The belief that discipline and gunnery decayed after Trafalgar is very prevalent, and historians do not hesitate to mourn solemnly over ` A Perished Navy.' But much of the evidence supporting this view is of the weakest possible kind. If we discount the grumbling of old officers like St. Vincent, or Exmouth himself, there is little evidence left. A great deal of evidence exists to prove that the navy was degenerate after Trafalgar. But then there is a great deal of evidence to show that it was degenerate before Trafalgar. Gunnery was certainly bad in 1812. But it may have been bad in 1805. The Basque Roads action happened after Trafalgar - and Calder's action happened before it. The result of Trafalgar does not prove that the gunnery of the English fleet was good at that time. It merely proves that (415) it was better than that of the other side. And this was still true in 1814 - as the 'Post Captain' admits. Had fortune thrown the Toulon fleet in his way, Lord Exmouth would have utterly destroyed it. And, had he done so, there would have been no talk of the decadence of the navy after Trafalgar.
A final description of the Mediterranean Fleet, when at anchor in Port Mahon, may serve to close this chapter; and this, not because it goes to support one argument or another, but because it bears witness to the beauty and dignity of the great ships, and to the ordered life on board them.

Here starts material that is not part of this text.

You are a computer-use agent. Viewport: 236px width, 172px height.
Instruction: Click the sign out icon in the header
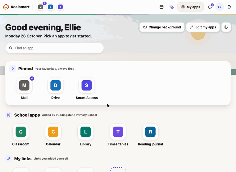pyautogui.click(x=229, y=7)

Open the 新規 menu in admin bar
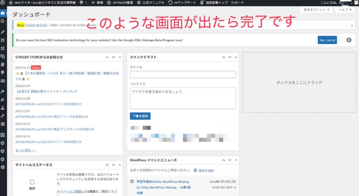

The British Mediterranean fleet, under Sir Edward Pellew, now Lord Exmouth, was anchored not far from us; and it was impossible to witness a more splendid naval armament. Together with several seventy-fours and frigates, there were five immense three-deckers ; the port was constantly covered with small vessels and boats, exhibiting a scene of the utmost animation; music seemed to be the principal source of amusement on board the English fleet. The morning and evening gun, accompanied by a volley of musketry from each ship, produced a grand effect, when echoed through the surrounding heights, though it might not have been so welcome to some drowsy listeners . . . . Besides the reveille played by drums and fifes, at day-light, there was a military symphony every evening after sun-set: this, performed in reciprocal responses by the different ships, and associated with a serene sky, and the stillness of the sea, really seemed to partake of magical illusion.